Et Claire ? Elle était libre, cachée dans une mansarde près de l’église Saint-Sulpice, avec l’empreinte du sceau. Elle était son espoir.
Sanson l’avait dit lui-même : *Ne me sauve pas.*
Étienne se mordit les lèvres jusqu’au sang et retourna à son atelier.
Le lendemain, il apprit par des rumeurs que le procès avait été expédié en une journée. Sanson n’avait pas de défenseur. Les témoins étaient des ombres qui parlaient derrière des rideaux. Le verdict était déjà écrit avant l’ouverture des débats : trahison, abolition des droits civiques, exécution immédiate aux premières heures du lendemain.
Étienne passa la nuit à aiguiser la lame. Pas celle qui servirait pour Sanson — celle-là devait être remplacée le matin, puisque la précédente avait servi à sept condamnés dans la journée. La vieille lame était terne, ébréchée. Il la retira de la lunette et en plaça une nouvelle, brillante, parfaitement droite.
Puis il s’assit sur son tabouret, la tête entre les mains, et attendit. Quand le silence de la nuit fut total, il compta les heures jusqu’à l’aube comme on compte les battements d’un cœur qui va s’arrêter.
À six heures, il entendit les tambours. Il sortit sur le seuil de l’atelier, mais ne fit pas un pas de plus. Il regarda le cortège s’avancer au loin, la charrette tirée par deux chevaux noirs, la foule qui hurlait ses injures et ses encouragements. Au-dessus des têtes, dans l’air froid du matin, la silhouette de Sanson était droite comme un I, les cheveux coupés court, le visage livide mais calme.
Sanson leva les yeux. Il le vit, debout devant l’atelier, dans l’ombre du matin. Il hocha imperceptiblement la tête. Un remerciement ou un adieu — Étienne ne sut jamais dire. Puis le cortège tourna sur la place de la Révolution.
Quelques minutes plus tard, la lame tomba.
Le bruit sourd, le bruit qu’Étienne connaissait si bien, le bruit qu’il avait construit tant de fois, résonna jusqu’à la Seine.
Et dans ce bruit, Étienne sentit quelque chose se briser en lui.
Pas seulement la perte d’un ami.

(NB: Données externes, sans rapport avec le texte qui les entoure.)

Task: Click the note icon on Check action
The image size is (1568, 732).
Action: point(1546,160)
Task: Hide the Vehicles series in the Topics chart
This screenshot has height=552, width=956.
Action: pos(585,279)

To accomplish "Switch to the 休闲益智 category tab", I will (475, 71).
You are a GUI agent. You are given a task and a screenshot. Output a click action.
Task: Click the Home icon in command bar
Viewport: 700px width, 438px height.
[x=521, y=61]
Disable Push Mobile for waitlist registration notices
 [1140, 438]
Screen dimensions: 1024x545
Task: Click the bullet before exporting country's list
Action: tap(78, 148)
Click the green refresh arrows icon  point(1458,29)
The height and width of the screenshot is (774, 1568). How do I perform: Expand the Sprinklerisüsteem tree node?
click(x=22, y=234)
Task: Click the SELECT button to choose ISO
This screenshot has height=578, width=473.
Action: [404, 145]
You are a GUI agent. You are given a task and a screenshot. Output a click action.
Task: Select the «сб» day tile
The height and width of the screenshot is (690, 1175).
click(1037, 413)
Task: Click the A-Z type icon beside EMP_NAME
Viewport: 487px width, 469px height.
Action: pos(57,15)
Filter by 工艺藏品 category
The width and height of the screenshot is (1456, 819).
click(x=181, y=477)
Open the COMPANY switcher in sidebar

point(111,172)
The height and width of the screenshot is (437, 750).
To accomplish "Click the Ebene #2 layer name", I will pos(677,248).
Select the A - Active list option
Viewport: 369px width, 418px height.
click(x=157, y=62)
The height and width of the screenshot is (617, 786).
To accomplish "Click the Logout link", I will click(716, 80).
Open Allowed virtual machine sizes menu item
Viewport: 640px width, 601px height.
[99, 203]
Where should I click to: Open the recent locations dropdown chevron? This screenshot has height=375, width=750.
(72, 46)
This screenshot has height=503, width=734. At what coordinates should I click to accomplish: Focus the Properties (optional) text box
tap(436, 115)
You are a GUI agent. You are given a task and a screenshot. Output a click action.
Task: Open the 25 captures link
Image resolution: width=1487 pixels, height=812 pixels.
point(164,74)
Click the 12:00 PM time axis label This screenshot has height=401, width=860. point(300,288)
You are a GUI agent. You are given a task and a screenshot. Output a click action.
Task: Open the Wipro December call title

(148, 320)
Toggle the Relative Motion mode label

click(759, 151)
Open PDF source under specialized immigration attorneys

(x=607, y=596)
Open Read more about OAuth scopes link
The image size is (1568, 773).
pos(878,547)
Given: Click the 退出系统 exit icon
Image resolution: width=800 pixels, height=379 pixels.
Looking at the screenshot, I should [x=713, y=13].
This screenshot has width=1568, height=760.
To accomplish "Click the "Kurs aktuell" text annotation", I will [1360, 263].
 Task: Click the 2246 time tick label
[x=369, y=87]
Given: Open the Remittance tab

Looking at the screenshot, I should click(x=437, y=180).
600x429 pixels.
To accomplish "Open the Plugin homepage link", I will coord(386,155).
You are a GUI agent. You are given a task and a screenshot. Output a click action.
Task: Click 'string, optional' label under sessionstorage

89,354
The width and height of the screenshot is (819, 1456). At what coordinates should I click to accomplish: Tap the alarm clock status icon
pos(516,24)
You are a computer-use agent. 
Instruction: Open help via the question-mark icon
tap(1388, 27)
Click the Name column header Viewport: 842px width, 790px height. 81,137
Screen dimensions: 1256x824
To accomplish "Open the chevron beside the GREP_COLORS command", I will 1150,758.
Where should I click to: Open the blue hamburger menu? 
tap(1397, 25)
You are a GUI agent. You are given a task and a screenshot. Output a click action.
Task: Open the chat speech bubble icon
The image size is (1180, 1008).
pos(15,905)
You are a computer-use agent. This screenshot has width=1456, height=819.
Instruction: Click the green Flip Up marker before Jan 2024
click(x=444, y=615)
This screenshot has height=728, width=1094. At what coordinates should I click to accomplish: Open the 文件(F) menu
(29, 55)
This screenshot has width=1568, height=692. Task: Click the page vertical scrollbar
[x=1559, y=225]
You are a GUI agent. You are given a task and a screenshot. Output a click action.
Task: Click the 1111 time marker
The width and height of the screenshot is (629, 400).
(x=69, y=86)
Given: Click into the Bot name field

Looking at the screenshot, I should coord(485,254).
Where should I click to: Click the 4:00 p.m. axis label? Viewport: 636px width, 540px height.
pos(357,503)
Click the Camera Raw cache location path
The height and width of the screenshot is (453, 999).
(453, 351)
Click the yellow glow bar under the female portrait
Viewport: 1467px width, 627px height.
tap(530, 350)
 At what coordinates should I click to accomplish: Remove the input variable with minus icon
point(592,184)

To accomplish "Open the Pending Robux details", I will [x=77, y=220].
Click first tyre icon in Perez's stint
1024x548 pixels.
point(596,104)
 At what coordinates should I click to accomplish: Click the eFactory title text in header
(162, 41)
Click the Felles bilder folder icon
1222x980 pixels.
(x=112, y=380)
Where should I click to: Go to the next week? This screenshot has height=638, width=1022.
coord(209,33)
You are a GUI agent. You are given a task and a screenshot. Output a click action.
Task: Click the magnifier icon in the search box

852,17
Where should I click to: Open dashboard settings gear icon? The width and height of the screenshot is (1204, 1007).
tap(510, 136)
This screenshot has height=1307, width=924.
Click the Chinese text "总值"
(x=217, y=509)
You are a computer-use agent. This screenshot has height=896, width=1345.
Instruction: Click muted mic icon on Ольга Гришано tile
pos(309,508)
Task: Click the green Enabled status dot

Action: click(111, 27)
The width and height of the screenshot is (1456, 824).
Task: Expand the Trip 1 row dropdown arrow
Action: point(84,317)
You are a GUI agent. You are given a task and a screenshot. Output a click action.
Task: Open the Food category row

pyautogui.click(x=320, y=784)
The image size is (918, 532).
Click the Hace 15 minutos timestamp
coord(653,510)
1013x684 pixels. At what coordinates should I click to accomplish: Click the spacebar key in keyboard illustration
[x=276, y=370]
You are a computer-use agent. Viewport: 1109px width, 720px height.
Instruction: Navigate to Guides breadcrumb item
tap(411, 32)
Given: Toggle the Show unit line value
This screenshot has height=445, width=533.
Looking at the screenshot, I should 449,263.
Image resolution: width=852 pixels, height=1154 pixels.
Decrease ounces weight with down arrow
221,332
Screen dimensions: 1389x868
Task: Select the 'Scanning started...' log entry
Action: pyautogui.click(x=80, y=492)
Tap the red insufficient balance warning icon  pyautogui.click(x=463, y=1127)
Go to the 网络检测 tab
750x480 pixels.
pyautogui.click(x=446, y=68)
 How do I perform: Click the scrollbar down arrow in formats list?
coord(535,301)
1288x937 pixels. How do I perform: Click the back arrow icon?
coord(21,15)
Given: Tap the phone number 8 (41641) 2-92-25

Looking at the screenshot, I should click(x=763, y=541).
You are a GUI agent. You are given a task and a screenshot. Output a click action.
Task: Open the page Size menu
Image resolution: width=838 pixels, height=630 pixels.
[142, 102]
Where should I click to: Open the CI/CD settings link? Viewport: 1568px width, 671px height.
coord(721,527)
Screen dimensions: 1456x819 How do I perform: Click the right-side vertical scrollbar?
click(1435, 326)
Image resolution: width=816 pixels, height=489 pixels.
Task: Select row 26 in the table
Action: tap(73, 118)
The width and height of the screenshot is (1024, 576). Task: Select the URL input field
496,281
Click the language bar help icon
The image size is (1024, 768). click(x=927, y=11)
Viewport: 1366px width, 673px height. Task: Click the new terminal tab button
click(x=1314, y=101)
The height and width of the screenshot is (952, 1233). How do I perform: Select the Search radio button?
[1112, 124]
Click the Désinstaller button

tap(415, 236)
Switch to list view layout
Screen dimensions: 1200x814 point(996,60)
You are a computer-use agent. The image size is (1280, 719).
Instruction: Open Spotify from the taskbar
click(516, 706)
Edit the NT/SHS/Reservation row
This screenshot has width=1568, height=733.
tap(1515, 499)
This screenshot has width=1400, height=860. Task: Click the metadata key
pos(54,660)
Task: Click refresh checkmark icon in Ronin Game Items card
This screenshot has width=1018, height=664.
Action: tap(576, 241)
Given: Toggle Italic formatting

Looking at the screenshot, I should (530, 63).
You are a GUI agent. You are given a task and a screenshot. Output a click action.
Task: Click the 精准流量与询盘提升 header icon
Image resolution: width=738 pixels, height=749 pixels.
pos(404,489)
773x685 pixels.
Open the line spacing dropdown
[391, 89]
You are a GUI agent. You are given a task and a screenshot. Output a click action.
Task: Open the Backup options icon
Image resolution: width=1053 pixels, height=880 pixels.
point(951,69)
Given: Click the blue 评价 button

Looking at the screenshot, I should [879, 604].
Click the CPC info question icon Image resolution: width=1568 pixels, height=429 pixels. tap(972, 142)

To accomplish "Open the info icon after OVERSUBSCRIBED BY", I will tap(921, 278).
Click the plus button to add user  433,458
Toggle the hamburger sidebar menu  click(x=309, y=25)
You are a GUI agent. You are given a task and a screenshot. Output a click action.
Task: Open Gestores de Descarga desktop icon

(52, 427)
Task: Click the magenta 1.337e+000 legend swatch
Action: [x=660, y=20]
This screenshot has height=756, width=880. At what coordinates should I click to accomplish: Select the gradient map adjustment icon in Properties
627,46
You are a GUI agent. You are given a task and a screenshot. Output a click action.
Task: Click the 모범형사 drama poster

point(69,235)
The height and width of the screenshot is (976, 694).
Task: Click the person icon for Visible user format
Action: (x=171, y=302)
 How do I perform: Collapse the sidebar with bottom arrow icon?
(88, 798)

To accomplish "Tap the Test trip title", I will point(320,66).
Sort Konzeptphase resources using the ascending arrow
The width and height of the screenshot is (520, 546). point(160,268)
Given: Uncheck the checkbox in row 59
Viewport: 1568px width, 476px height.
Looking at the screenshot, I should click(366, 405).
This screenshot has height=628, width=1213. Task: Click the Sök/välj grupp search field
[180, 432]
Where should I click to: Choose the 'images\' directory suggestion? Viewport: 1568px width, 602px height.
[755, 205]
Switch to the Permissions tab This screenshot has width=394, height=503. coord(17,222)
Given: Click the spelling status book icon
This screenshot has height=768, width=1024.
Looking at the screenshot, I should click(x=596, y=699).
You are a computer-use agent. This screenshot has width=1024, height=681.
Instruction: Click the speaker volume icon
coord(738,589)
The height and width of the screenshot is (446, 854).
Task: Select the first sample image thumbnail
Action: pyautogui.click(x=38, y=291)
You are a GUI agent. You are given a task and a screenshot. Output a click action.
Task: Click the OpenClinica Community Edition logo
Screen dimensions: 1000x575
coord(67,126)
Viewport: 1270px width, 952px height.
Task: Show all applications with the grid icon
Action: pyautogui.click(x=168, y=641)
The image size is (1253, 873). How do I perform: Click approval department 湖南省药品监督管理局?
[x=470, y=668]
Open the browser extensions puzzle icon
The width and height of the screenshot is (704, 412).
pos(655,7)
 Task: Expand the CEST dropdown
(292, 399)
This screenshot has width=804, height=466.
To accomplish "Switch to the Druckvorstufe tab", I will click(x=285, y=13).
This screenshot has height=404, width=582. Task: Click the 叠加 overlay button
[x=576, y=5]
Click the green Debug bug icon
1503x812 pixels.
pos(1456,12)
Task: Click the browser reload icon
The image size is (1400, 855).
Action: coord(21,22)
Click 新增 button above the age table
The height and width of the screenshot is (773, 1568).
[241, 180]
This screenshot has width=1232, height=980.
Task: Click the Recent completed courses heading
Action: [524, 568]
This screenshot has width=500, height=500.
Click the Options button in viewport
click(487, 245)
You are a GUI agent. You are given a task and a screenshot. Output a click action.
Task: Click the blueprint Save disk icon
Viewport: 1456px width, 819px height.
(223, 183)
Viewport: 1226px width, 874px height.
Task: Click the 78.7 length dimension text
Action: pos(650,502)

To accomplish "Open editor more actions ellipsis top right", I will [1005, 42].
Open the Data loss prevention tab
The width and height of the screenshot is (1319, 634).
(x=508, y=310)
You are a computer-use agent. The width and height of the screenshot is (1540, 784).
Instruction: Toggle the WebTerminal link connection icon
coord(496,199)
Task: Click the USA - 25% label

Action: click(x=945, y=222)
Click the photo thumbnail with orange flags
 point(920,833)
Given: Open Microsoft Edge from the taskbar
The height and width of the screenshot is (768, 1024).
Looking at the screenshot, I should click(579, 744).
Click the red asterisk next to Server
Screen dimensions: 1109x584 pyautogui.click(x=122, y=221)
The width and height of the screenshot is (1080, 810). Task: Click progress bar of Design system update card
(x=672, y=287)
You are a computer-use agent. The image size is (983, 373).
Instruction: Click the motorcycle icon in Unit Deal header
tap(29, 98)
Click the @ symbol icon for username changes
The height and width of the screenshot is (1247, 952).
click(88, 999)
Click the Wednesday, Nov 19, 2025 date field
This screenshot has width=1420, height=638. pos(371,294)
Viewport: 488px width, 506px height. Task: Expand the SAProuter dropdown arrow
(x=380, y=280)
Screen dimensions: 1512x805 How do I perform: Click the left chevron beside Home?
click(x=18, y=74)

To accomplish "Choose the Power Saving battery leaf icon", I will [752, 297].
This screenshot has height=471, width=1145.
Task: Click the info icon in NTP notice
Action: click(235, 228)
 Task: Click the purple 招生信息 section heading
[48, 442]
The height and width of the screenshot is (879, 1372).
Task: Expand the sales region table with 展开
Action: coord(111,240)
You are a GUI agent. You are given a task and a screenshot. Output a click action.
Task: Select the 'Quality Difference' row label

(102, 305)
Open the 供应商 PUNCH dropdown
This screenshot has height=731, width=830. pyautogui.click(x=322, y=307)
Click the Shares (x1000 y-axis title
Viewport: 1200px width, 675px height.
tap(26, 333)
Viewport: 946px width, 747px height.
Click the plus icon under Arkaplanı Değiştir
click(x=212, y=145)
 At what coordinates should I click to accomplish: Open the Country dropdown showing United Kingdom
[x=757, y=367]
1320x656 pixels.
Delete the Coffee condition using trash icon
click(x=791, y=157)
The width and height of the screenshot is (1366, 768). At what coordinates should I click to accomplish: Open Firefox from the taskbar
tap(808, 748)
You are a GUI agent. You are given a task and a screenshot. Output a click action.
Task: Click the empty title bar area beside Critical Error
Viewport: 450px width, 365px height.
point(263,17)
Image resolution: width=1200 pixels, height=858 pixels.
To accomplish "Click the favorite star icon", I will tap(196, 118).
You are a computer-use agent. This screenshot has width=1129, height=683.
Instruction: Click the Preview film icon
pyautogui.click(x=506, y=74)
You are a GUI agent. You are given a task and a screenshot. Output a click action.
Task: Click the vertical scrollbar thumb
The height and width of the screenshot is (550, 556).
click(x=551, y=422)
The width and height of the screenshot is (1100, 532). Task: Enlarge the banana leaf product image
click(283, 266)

Pas seulement la culpabilité d’avoir choisi de ne pas agir. Non. C’était autre chose. Une certitude froide, calculée, qui montait de ses entrailles comme une lame trop bien aiguisée : Le Renard ne venait pas de tuer un homme. Il venait de tuer le témoin qui aurait pu le démasquer. Et il l’avait fait avec la guillotine qu’Étienne lui-même avait construite.
Il resta immobile encore longtemps, après que la foule eut commencé à se disperser. Puis il rentra dans l’atelier, ferma la porte, et s’agenouilla près de l’établi où la vieille lame reposait, inerte.
Il jura alors, tout bas, à voix rauque, dans le bois, le fer et la poussière : « Le Renard. Tu paieras. Je te verrai tomber, et ce sera la dernière lame que je monte pour toi. »
Il ne savait pas encore comment. Il ne savait pas encore quand. Mais il savait que, désormais, plus rien ne le retenait.